++++ DATA ++++

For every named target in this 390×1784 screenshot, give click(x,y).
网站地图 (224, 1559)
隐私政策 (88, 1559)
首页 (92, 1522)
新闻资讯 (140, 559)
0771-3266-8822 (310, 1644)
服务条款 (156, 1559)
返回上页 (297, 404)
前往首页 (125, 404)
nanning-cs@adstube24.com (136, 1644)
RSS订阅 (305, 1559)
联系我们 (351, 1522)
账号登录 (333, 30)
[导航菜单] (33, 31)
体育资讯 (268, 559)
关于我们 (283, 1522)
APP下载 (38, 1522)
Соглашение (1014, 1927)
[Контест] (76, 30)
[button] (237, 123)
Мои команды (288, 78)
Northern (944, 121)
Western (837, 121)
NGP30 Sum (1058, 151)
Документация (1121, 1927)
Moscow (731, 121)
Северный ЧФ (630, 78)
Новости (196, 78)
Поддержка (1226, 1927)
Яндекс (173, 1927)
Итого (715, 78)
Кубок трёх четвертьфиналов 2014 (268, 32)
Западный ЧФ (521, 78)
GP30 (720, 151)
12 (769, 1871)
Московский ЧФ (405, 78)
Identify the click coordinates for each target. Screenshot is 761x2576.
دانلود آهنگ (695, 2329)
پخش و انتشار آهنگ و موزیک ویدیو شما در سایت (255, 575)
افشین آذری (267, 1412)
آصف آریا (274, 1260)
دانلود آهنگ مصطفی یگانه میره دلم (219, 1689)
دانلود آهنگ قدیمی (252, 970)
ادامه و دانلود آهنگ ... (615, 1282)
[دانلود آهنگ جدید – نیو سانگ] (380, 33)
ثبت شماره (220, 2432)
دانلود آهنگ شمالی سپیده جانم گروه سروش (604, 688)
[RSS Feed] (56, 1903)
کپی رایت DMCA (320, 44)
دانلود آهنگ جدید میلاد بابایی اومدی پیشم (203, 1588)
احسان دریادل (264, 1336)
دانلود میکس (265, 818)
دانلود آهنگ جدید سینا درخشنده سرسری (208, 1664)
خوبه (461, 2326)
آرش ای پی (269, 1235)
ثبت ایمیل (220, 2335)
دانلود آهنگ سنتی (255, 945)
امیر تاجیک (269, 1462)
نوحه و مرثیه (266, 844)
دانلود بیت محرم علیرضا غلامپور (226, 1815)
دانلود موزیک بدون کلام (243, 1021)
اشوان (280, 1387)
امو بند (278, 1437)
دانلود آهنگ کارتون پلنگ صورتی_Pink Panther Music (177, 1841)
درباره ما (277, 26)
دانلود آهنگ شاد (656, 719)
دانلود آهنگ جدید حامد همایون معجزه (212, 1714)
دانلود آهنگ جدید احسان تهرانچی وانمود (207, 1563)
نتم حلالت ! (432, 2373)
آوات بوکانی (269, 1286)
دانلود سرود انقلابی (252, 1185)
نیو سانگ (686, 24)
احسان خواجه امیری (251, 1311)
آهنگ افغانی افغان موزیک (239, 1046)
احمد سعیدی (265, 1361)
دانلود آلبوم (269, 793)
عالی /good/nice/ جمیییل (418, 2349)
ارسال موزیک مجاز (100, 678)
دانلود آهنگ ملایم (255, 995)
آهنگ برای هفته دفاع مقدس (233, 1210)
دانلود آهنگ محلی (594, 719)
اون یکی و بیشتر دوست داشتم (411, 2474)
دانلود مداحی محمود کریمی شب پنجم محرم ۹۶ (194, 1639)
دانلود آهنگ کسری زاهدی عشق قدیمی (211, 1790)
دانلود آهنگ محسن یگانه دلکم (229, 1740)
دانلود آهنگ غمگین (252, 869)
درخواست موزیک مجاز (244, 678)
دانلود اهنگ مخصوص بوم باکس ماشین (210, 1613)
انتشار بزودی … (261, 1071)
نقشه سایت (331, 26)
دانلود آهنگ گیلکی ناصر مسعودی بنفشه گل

++++

Reproduce the lines of the entries above from the one with "12 (769, 1871)" to the one with "[دانلود آهنگ جدید – نیو سانگ] (380, 33)", both included, exactly and without any other line.

12 (769, 1871)
Московский ЧФ (405, 78)
Identify the click coordinates for each target. Screenshot is 761x2576.
دانلود آهنگ (695, 2329)
پخش و انتشار آهنگ و موزیک ویدیو شما در سایت (255, 575)
افشین آذری (267, 1412)
آصف آریا (274, 1260)
دانلود آهنگ مصطفی یگانه میره دلم (219, 1689)
دانلود آهنگ قدیمی (252, 970)
ادامه و دانلود آهنگ ... (615, 1282)
[دانلود آهنگ جدید – نیو سانگ] (380, 33)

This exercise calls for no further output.